Cases of the hemorrhagic fever have killed 455 people,
including 32 health workers, in Guinea, Sierra Leone and
Liberia, Luis Sambo, the WHO’s regional director for Africa,
said at the opening of a two-day conference on the disease in
the Ghanaian capital, Accra. Health ministers in the region must step up spending on disease prevention and involve religious and community leaders in the affected areas so that people are better informed about Ebola. The outbreak “has the potential to spread outside the affected countries and beyond the region if urgent and relevant containing measures are not put in place,” he said.
The Ebola outbreak that began in southern Guinea in March marks the first time anyone has died from the disease in West Africa. The illness causes high fever, diarrhea and vomiting, and can lead to internal bleeding. There is no specific treatment or vaccine for the virus, which kills 50 percent to 90 percent of those who contract it, according to the WHO.
The rapid spread of the virus is largely due to people moving across borders in the area where Guinea, Liberia and Sierra Leone meet as well as cultural practices that are contrary to public health guidelines, Sambo said.
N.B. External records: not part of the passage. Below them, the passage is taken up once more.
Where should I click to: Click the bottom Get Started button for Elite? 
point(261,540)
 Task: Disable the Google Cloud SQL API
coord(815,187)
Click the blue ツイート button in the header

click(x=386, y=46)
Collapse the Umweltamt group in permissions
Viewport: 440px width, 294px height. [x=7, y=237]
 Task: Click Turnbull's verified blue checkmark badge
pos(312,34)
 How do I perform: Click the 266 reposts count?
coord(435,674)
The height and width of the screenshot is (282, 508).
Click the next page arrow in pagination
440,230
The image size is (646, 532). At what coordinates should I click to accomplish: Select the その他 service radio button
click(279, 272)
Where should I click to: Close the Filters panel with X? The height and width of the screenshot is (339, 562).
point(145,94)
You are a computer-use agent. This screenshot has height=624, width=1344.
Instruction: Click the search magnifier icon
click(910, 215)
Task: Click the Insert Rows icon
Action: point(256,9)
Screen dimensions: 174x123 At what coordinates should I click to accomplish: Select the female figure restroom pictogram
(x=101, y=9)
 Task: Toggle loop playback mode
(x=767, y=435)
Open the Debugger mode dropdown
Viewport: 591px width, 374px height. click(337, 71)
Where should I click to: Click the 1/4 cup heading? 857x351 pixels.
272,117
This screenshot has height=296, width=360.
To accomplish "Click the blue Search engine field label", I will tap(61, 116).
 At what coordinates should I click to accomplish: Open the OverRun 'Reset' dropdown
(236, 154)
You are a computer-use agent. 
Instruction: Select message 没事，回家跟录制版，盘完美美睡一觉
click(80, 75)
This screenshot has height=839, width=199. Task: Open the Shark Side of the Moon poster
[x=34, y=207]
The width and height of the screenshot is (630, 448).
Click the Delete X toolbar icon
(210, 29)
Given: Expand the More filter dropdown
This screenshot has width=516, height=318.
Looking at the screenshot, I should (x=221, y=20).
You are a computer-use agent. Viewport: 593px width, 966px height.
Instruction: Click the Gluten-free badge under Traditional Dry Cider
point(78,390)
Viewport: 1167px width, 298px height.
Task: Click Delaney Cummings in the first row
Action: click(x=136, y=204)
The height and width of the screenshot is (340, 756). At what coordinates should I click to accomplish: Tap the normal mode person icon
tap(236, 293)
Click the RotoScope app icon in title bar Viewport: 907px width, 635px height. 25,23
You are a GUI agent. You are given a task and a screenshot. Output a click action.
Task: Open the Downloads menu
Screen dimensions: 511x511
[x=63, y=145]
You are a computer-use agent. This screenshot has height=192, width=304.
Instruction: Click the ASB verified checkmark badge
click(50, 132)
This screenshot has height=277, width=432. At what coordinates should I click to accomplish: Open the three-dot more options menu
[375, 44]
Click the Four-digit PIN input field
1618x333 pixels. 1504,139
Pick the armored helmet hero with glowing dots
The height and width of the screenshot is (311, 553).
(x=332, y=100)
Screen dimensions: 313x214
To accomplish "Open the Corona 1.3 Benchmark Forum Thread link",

The organization said June 26 the outbreak will probably continue to spread for about another four months.
Medical Obstacles
Guinea’s government is working with religious leaders, including those who are in charge of so-called sacred forests, to make sure practices that may lead to the disease spreading are avoided, Minister of Health Remy Lamah said in an interview in Accra today.“There is a fringe part of the population that doesn’t believe Ebola actually exists,” he said. “We are using all media platforms we have available to make people aware that Ebola is real and that it’s here.”
Some of the medical staff who died in the first wave of the outbreak were not following hygiene guidelines, he said.
“We noticed that some doctors and nurses did not wash their hands and that was a habit that contributed to spreading the disease,” he said. “We paid a high price by not respecting basic standards of hygiene. Now, washing hands is done by everybody, in all the schools, all the government offices, all the clinics.”